What you will do ::
Scan the records below for the word "beside" and give only the number of lines that hold it.
———
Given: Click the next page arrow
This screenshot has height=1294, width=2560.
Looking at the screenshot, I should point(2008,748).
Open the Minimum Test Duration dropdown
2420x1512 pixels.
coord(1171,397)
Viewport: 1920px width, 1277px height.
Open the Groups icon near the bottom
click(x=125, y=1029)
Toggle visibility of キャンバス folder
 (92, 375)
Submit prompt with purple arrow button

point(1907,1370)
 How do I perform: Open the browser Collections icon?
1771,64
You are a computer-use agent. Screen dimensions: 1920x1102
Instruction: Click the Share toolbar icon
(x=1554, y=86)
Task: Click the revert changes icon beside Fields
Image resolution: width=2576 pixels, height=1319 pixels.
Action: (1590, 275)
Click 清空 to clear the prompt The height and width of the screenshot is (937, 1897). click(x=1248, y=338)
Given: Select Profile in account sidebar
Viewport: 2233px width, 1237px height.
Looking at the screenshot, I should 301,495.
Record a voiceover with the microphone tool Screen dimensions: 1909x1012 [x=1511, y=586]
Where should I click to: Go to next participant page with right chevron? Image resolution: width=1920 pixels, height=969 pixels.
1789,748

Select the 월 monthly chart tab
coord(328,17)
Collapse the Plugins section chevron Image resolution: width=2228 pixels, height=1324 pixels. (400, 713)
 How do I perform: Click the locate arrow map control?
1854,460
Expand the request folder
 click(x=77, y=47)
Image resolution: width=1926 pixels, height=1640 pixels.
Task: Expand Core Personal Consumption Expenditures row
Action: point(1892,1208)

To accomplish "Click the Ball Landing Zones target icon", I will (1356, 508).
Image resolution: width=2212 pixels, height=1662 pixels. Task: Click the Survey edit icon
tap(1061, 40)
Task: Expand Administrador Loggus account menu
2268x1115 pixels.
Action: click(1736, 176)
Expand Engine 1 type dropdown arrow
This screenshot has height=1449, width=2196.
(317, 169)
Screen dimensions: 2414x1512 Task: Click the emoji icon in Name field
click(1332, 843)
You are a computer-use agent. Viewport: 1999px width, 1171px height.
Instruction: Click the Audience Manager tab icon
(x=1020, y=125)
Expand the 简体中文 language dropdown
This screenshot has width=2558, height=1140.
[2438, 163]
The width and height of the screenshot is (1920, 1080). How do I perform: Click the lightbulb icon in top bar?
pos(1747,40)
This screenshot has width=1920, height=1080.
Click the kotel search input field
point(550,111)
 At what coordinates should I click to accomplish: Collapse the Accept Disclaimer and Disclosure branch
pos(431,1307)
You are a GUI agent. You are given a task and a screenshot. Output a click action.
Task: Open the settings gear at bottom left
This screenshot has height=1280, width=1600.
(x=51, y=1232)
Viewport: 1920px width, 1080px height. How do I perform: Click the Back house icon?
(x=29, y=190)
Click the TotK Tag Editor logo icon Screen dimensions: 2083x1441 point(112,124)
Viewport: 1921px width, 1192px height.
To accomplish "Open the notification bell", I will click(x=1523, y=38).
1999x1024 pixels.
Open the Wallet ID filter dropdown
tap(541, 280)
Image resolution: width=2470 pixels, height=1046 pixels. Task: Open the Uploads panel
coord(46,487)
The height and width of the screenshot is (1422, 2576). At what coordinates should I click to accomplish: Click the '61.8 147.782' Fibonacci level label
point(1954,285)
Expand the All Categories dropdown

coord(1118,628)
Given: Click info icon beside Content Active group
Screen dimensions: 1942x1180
———
Task solution ::
2